As part of our final major project at the end of second year, we were asked to create a one minute avant garde film that would be played at tokyo:ocean.
‘I am the camera that is always watching you, wherever you go. I see you but you do not seem to see me.’
As inhabitants of the most surveillance-intensive nation on Earth, where one camera potentially watches every 14 citizens, my film aims to open a debate about how the British public appears to have acquired a complete nonchalance to having their everyday activities recorded on camera. No longer is the presence of the photographer in the street greeted with indignation or even curiosity, instead, he or she is quietly accepted as just another piece of street furniture, existing as part of a greater good on behalf of a vague organisation, commonly known as ‘The Authorities’.

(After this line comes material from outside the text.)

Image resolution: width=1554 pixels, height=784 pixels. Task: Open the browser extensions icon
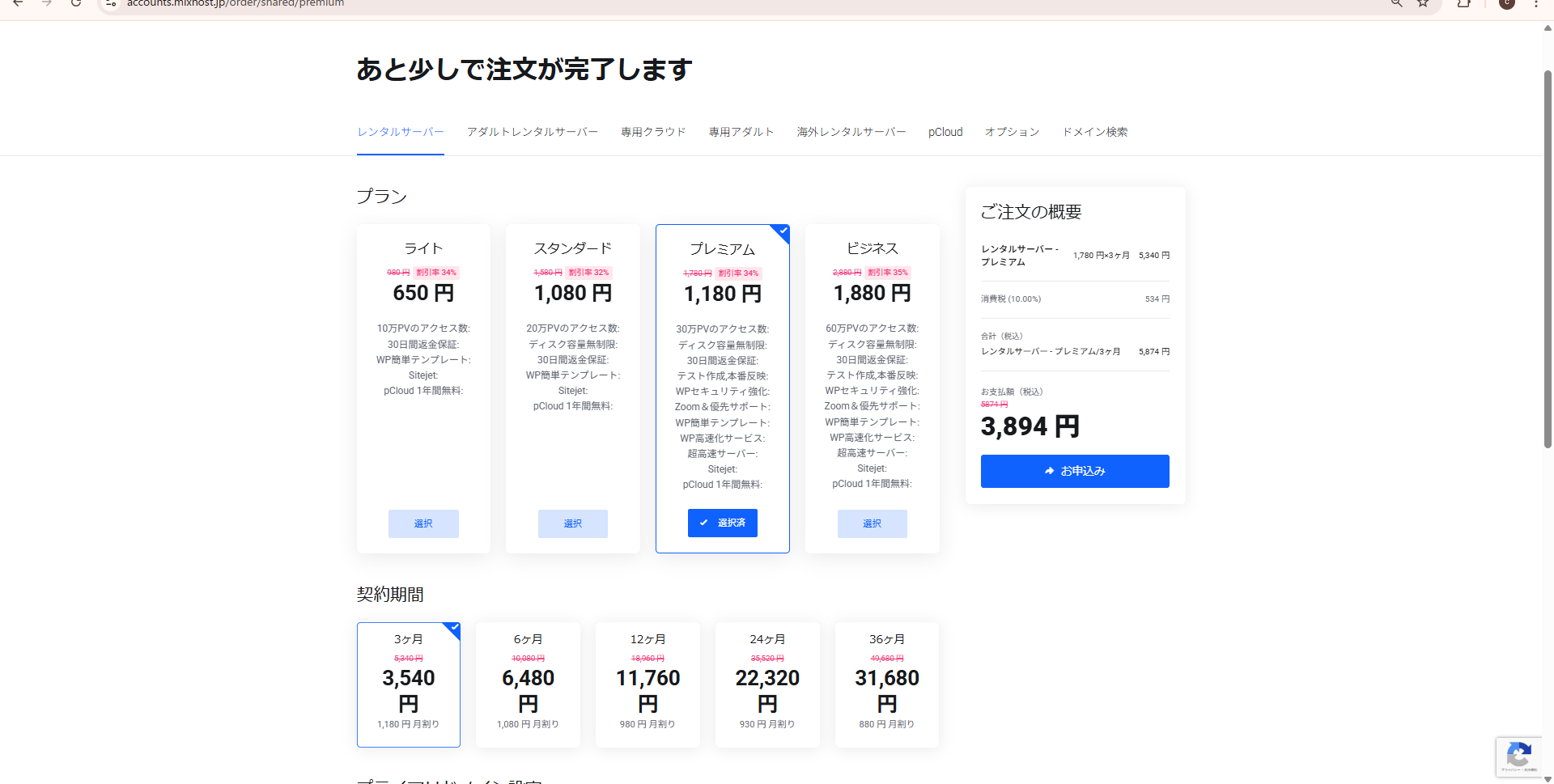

My documentary, filmed on busy streets, compares and contrasts the reactions of people being filmed covertly to those who actually have to walk around a tripod-mounted camera in the middle of the pavement. Has the act of being filmed in the street become accepted as normal? Are they bothered? Have they become immune? These are the sort of questions I want my audience to debate as they leave the screening.
My film, employing techniques such as reverse, slow-motion, disorientation and layering, collectively lift it into another dimension to launch a contrast into a sea of apathy. Are we obediently sleepwalking into the sinister world of George Orwell’s 1984?